Otro Presupuesto desfinanciado

— editorial
Más noticias que te pueden interesar

El Ministerio de Finanzas Públicas ha anunciado que el Presupuesto de Egresos de 2018 ascenderá a Q83 millardos, es decir Q6 millardos más que el Presupuesto de Egresos de 2017.

Para el pago del techo de gasto en 2017 se proyectaron ingresos tributarios por la suma de Q57.9 millardos, que era optimista dado que la estimación de ingresos tributarios para este año fue Q54.4 millardos. Además, esta cifra no asume la desaceleración económica, reconocida por el Banguat y el Minfin, que se está agudizando este año, por lo que el déficit presupuestario seguramente será bastante mayor al previsto.

Eso sí, se incorporaron al presupuesto 2017 las escandalosas erogaciones por concepto de pactos colectivos de trabajo en el sector público, el multimillonario financiamiento del listado geográfico de obras de los diputados constructores, los dispendiosos programas clientelares, el reconocimiento de la multimillonaria, discrecional y opaca “deuda pública flotante”, el pago a contratistas corruptos, las transferencias multimillonarias a los opacos fideicomisos de ejecución de gasto público y a las insufribles oenegés, así como la creación de más entes burocráticos, que inciden en más gasto de funcionamiento.

Empero, no se incorporó al presupuesto la totalidad de la cuota de seguridad social que corresponde al Estado como tal y como empleador, que debe ser fijada de conformidad con los estudios técnicos actuariales del IGSS, que ordena la Constitución, lo que supuso un claro incumplimiento de deberes.

Sin duda, el Presupuesto de Egresos 2018 (Q83 millardos) inexorablemente se traducirá en otro presupuesto estatal desfinanciado, lo que supondrá la contratación de más deuda pública para cubrir el exceso de gasto y más impuestos, tal y como ha venido amenazando el Ministro de Finanzas Públicas.

En nuestra opinión, en lugar de estarse gastando más deberían adoptarse e implementarse políticas de disciplina fiscal y equilibrio presupuestario de cara al próximo futuro.
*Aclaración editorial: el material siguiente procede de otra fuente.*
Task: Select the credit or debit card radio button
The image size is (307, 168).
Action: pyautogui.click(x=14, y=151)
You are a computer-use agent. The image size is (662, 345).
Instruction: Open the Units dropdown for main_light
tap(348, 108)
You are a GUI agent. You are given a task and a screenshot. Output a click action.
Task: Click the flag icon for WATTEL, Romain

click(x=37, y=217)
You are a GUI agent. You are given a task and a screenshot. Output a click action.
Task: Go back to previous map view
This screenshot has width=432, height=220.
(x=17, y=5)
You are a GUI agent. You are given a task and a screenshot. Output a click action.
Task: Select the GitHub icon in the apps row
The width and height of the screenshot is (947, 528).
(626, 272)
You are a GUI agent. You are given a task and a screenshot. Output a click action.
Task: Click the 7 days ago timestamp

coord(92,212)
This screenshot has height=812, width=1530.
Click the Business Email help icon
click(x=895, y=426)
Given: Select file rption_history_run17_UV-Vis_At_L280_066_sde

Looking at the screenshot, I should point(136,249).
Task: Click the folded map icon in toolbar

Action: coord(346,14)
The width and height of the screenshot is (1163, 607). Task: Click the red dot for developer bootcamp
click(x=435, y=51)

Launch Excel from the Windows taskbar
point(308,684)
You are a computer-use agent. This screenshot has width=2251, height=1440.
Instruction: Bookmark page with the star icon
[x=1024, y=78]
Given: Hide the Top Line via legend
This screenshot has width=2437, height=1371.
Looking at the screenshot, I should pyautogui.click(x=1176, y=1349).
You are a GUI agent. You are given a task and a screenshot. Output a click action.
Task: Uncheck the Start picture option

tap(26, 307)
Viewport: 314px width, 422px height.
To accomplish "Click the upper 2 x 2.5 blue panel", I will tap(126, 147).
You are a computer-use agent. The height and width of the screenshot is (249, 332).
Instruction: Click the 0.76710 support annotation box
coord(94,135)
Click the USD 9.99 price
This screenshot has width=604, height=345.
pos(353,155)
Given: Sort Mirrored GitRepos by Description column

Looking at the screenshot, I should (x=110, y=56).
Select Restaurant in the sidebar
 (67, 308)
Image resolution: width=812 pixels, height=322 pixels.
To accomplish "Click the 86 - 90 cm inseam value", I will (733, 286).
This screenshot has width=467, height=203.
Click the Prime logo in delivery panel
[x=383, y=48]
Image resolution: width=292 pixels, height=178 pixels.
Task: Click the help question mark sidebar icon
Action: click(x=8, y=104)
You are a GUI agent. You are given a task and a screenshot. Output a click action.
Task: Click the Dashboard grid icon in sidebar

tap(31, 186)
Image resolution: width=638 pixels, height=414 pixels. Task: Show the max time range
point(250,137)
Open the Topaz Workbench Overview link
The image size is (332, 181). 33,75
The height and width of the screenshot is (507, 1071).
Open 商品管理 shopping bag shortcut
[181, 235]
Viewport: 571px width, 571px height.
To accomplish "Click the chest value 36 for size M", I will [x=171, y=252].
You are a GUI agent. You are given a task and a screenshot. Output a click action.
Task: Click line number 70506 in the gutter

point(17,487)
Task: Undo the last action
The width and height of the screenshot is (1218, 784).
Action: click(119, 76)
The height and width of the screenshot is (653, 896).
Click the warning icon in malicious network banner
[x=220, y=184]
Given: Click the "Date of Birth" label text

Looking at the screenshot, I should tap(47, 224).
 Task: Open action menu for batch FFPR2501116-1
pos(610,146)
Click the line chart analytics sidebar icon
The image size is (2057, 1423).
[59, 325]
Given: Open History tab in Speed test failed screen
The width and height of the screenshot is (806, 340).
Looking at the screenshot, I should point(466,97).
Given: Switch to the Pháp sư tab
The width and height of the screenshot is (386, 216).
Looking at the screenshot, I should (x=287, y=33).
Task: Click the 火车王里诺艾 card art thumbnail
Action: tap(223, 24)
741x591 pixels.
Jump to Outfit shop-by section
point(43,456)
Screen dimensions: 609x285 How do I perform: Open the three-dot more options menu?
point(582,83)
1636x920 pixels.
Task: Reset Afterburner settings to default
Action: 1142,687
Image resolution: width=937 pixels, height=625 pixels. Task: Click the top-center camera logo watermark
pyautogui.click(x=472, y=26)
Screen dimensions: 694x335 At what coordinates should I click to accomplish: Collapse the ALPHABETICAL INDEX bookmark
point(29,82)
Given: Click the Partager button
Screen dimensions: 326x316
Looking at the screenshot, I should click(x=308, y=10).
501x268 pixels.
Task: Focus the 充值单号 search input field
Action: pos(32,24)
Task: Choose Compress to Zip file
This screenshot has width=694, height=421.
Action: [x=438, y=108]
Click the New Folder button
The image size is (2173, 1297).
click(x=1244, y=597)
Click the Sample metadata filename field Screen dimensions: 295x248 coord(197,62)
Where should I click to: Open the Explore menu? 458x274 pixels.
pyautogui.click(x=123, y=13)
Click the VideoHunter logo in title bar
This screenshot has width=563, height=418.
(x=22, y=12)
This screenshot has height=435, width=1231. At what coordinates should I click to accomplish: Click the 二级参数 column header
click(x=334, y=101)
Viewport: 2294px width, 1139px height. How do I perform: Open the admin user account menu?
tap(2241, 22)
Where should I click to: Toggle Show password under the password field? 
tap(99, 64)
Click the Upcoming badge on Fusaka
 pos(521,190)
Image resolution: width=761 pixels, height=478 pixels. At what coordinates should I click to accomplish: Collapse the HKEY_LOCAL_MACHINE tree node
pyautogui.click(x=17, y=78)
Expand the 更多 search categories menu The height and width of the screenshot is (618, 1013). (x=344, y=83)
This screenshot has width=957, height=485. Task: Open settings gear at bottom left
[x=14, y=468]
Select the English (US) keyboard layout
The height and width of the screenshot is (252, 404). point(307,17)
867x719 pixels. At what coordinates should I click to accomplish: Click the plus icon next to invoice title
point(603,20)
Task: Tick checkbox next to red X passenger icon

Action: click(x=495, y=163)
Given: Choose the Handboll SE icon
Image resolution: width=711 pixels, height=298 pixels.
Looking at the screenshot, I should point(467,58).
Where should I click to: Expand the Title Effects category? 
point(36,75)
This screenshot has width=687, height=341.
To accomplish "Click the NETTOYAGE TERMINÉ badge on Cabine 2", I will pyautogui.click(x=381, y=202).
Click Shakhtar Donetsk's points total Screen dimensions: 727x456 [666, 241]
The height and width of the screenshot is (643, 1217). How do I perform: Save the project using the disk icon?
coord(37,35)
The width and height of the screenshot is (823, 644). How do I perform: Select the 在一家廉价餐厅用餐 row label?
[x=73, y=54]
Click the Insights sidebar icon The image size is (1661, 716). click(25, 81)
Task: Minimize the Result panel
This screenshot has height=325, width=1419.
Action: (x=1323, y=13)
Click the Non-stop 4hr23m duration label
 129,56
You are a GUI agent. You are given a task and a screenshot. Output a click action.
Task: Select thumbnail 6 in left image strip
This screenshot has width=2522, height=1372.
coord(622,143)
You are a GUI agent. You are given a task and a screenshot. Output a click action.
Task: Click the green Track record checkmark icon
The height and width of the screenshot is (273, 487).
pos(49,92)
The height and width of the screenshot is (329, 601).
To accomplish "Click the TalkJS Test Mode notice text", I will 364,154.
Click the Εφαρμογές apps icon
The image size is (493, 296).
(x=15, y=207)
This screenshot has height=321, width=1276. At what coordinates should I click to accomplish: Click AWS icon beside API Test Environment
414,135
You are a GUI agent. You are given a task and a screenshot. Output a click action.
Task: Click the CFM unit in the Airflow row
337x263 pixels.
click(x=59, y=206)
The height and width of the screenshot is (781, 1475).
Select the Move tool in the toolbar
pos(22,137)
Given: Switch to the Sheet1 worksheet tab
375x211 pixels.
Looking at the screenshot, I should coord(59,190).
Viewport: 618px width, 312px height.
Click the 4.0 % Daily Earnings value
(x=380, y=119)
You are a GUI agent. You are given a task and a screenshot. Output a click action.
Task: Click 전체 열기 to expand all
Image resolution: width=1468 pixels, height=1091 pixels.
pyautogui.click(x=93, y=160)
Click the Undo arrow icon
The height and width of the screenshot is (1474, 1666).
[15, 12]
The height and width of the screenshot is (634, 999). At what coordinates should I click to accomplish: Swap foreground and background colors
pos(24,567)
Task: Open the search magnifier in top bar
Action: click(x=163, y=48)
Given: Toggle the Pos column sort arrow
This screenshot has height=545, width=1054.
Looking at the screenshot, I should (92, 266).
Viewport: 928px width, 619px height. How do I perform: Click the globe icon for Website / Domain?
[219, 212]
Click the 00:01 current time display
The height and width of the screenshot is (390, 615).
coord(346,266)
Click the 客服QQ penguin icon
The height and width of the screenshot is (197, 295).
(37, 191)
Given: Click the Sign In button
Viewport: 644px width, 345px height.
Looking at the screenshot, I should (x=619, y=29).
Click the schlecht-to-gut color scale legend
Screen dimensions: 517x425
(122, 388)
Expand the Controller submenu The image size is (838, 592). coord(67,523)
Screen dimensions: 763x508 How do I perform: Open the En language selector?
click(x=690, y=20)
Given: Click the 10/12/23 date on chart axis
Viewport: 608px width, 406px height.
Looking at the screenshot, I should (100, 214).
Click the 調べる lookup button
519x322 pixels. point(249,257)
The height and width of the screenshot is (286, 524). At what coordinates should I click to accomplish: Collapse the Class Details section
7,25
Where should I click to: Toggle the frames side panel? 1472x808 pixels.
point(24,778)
No se auguran tiempos de “vacas gordas” para este año ni para el siguiente, sino más bien tiempos de “vacas flacas”, lo que podría traducirse en incertidumbre, desinversión, desempleo, frustración, conflictividad y hambre.

Por consiguiente, en vez de seguir gastando a manos llenas los impuestos de la gente, el gobierno, además de abrocharse el cincho, debería diseñar e implementar estrategias para alentar, atraer y proteger inversiones productivas y fuentes de trabajo, en vez de esmerarse en gastar más y cargar a la población con más impuestos y más deuda. Asimismo, deberían suprimirse los impuestos antieconómicos, especialmente los contenidos en el Paquetazo Tributario 2012, que han redundado en desinversión, fuga de capitales, desempleo y emigración. Asimismo, debería consolidarse la deuda pública.